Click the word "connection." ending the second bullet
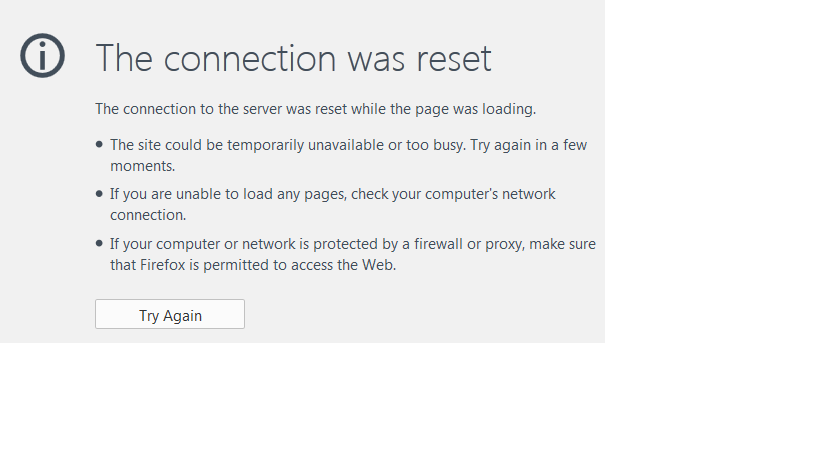819x460 pixels. pyautogui.click(x=148, y=215)
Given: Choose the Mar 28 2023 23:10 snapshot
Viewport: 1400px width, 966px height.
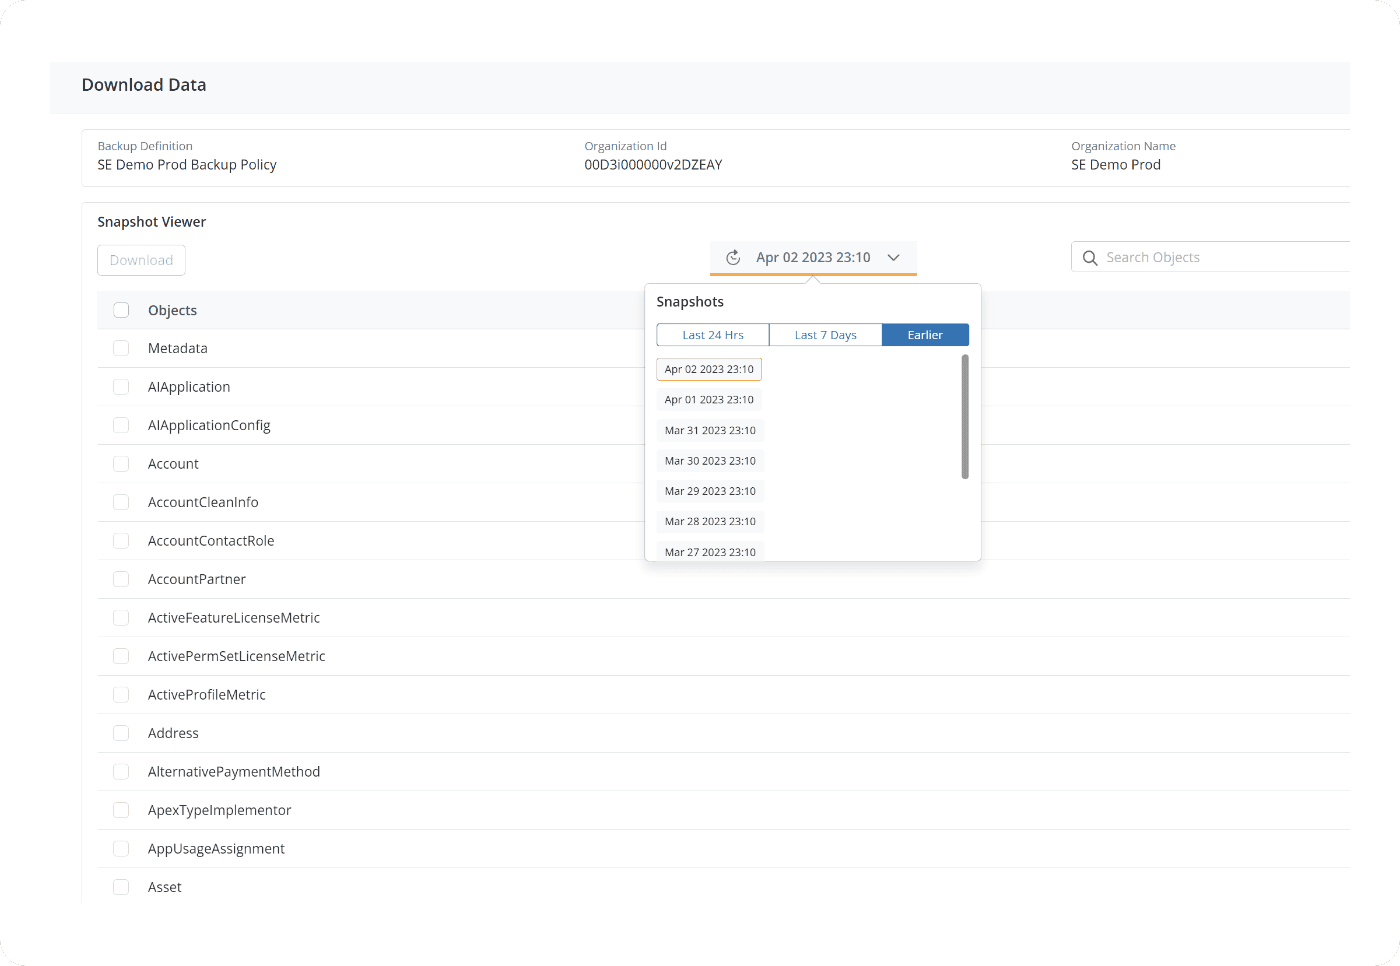Looking at the screenshot, I should [x=710, y=522].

_ _ _ _

> _PROBLEMA ASSEGNATO_: Modifica le righe che vanno da quella con "Given: Choose the Mar 28 2023 23:10 snapshot" fino alla fine dei record, sostituendo "Viewport" con "Window" e lasciando invariato tutto il resto. Nella risposta ometti le immagini.

> _RISULTATO DELL'ESERCIZIO_:
Given: Choose the Mar 28 2023 23:10 snapshot
Window: 1400px width, 966px height.
Looking at the screenshot, I should [x=710, y=522].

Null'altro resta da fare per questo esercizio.